Wracałem umęczony z ponownym rozmyślaniem o Tajemnicy niesienia krzyża. "Jezu mój. Jezu...przed Tobą ukrzyżowanie! Jak Panie mój mogłeś to wytrzymać...wszystko wiedziałeś, ale ból i lęk przenikał przecież Twoje Serce...także ludzkie serce". Łzy zalewały oczy, szybko je wytarłem, ponieważ nadchodziła znajoma.
Wczoraj byłem zły na żonę, ale dzisiaj niosę dla niej dżem z czarnej porzeczki (trudno dostać). Smutno mi z powodu awarii maszyny do pisania, bo nie ma gdzie zreperować. Okazało się, że w 5 minut uczyni to sąsiad. Powstała obopólna uciecha (zyskał pół litra).
Stwórca zabrał mi i dał jemy, bo pije od święta, a ja uprzytomniłem sobie, że prosiłem o przejęcie nałogu picia znajomego kierowcy...stąd tyle zamieszania! Widziałem go dzisiaj "zdrowego" - nawet zazdrościłem mu tego, ponieważ sam byłem "po przepiciu".
W domu cisza, błogosławiony sen...och, jak to pięknie ułożone! Spacer wieczorny...za każdym płotem pies, który ujada lub rzuca się z wściekłością na płot. Ludzie upatrują w nich swoje bezpieczeństwo.

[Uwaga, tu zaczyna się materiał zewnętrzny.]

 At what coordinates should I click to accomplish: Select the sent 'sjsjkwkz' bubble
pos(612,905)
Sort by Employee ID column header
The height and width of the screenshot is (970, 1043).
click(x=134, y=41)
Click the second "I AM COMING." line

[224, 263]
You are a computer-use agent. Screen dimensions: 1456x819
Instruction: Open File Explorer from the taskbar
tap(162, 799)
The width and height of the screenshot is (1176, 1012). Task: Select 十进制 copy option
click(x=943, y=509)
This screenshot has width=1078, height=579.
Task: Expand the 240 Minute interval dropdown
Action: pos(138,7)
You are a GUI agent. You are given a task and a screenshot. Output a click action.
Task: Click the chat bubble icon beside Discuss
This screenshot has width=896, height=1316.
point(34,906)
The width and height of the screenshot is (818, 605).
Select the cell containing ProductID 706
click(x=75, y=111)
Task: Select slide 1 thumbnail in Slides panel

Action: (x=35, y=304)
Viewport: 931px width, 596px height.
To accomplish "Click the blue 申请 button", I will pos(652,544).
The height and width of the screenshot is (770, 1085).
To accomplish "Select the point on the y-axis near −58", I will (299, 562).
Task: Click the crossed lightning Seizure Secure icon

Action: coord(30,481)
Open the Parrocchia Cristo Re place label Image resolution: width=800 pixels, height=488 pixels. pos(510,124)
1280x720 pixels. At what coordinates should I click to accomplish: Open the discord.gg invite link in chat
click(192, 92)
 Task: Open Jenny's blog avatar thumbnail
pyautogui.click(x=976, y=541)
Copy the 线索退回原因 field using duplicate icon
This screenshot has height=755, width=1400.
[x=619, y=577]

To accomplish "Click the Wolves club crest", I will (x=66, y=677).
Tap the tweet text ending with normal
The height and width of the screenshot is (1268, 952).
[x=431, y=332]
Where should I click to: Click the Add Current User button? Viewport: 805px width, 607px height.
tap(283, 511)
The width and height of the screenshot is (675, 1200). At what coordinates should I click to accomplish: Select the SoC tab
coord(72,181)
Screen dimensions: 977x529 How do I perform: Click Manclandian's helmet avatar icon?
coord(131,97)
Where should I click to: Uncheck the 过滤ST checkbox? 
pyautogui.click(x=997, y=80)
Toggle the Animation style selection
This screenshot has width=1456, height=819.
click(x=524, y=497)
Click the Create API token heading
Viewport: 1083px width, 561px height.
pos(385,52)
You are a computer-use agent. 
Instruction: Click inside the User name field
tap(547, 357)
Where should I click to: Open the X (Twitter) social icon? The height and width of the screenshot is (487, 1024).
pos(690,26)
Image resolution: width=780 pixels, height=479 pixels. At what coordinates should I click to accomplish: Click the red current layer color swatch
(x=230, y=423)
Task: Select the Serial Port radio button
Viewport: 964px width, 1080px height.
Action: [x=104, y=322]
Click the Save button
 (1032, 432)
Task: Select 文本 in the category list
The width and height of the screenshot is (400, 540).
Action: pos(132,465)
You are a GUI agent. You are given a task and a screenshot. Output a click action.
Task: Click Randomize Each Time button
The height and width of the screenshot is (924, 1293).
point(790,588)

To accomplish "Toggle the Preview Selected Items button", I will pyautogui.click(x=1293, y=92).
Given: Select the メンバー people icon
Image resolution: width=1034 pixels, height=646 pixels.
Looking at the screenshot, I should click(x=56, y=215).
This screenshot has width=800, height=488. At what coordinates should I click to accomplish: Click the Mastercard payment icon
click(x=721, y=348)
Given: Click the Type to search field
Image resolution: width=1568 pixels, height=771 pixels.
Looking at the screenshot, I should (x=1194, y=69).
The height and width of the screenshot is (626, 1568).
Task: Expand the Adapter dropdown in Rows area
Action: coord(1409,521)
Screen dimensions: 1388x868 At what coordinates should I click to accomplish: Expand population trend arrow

Po powrocie padłem w ciszy w fotel i w nagłej jasności ujrzałem Boża Prawdę: za Miłość Wszechogarniającą Pana Jezusa poniżono Go do ostateczności! Pełnią Chwały otrzymał po powrocie do Boga Ojca. W końcu moje serce zalało pragnienie zbliżenia się ku Jezusowi...
APeeL
- Szczegóły
- Autor: APeeL
- Odsłon: 176
Na kończącym się dyżurze kolega obudził mnie pomyłkowo (6.00). To niewierny, który lubi dyskutować (napadać na wiarę)...zaczęliśmy szermierkę duchową, ale natchnienie wskazuje, że jest to coś złego.
Faktycznie, nie wolno dyskutować z wrogami wiary, ale modlić się za nich. Nie możemy odmienić ich serca, tylko Sam Bóg może to sprawić za naszym wstawiennictwem. Tak przecież było ze mną.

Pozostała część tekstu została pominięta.